→ **WHAT THE EXERCISE ASKS**: Show every line below that contains the word "Clear", copying each one in full.

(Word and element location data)
__________

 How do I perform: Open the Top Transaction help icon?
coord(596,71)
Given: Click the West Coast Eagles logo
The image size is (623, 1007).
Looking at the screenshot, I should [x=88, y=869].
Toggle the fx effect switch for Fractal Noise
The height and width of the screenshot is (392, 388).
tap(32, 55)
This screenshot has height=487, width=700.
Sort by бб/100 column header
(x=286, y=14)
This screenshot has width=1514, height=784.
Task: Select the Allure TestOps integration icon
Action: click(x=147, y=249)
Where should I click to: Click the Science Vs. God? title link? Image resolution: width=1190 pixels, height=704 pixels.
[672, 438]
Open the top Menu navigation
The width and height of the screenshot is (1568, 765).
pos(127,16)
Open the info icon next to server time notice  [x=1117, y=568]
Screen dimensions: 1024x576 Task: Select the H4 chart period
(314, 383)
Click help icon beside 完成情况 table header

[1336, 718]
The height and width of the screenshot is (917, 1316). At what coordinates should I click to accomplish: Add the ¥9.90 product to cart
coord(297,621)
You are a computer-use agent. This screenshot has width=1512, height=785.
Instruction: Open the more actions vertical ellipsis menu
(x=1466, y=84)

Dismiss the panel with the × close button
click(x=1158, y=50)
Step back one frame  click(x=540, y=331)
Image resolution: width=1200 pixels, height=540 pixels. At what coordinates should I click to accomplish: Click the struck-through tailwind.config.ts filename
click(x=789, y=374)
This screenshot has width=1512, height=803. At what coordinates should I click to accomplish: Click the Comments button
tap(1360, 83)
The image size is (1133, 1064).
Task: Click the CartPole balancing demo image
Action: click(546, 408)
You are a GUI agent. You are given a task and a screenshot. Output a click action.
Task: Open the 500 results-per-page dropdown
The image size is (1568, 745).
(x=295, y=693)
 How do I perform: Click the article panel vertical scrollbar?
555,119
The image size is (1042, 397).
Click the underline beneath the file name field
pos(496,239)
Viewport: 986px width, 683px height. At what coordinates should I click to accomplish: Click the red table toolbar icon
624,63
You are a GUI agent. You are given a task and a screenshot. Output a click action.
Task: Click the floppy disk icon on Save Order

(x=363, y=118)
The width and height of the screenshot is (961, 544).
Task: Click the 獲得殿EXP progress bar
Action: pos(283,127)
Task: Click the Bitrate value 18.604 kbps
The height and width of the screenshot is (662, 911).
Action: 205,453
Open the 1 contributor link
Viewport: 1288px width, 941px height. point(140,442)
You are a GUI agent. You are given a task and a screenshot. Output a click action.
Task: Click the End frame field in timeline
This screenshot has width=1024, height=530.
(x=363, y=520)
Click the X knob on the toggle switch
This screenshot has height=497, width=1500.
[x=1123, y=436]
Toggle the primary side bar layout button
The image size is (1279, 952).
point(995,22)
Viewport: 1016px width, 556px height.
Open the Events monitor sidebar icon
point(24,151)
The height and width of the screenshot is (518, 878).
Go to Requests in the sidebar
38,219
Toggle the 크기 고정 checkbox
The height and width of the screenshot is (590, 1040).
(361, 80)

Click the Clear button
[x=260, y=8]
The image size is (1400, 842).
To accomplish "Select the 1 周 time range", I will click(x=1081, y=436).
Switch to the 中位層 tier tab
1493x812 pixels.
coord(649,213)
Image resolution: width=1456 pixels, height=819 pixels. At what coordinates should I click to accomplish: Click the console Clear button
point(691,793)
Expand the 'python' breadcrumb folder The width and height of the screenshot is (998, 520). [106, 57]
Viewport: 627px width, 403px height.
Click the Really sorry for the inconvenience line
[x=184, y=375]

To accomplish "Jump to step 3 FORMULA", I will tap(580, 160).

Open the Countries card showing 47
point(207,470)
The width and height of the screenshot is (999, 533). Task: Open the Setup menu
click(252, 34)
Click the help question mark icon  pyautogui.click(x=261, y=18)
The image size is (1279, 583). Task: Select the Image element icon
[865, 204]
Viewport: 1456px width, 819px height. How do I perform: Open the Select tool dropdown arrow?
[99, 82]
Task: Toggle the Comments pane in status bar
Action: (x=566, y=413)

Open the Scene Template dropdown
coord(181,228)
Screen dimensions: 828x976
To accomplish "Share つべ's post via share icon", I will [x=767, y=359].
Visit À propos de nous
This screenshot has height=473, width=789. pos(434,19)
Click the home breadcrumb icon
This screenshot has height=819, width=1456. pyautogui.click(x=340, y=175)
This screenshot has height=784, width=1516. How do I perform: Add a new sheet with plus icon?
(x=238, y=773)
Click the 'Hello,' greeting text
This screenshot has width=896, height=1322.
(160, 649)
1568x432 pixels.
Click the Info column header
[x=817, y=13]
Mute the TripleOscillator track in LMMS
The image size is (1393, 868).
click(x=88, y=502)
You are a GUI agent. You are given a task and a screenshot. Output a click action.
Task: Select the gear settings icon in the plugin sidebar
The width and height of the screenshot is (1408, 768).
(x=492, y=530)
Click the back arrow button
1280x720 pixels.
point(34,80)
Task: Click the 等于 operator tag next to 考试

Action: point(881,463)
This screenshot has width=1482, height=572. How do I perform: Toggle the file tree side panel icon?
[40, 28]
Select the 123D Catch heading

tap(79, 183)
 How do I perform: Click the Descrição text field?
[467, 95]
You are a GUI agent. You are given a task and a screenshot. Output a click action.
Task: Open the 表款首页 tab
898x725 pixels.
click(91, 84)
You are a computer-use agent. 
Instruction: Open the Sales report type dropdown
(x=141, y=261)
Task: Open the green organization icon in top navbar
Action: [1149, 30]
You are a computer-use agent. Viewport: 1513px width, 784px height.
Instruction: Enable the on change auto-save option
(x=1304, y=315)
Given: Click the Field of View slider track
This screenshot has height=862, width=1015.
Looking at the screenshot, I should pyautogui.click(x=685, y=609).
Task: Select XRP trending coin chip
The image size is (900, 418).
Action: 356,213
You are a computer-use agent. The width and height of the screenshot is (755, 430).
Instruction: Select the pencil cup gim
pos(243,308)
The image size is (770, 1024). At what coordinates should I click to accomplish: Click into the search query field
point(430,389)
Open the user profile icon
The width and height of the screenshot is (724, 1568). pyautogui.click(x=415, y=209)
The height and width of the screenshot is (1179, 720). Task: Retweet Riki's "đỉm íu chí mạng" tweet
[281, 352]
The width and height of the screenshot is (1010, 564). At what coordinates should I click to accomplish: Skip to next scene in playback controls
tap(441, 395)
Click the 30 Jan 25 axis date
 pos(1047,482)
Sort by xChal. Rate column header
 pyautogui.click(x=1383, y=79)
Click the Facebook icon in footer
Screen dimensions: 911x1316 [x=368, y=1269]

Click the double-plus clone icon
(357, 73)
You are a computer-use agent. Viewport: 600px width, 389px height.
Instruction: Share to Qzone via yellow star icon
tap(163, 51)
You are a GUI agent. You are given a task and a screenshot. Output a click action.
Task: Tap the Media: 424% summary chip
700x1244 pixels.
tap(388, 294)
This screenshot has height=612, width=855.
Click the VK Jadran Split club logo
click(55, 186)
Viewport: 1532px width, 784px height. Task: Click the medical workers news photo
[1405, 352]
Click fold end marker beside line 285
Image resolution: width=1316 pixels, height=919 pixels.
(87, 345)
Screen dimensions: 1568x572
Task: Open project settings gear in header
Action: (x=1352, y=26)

__________

→ **EXERCISE RESPONSE**:
Click the Clear button
Image resolution: width=1456 pixels, height=819 pixels. At what coordinates should I click to accomplish: Click the console Clear button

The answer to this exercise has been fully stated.